■ GIVEN TASK: Arrange the listing below as a Markdown table with the columns "Row" and "Line," numbering each line in order and leaving out blank lines.

■ ENTRIES:
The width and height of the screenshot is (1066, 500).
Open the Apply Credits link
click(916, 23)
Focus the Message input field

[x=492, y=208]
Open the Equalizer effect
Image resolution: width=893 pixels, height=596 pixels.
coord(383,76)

■ OUTPUT FOR THIS TASK:
| Row | Line |
|---|---|
| 1 | The width and height of the screenshot is (1066, 500). |
| 2 | Open the Apply Credits link |
| 3 | click(916, 23) |
| 4 | Focus the Message input field |
| 5 | [x=492, y=208] |
| 6 | Open the Equalizer effect |
| 7 | Image resolution: width=893 pixels, height=596 pixels. |
| 8 | coord(383,76) |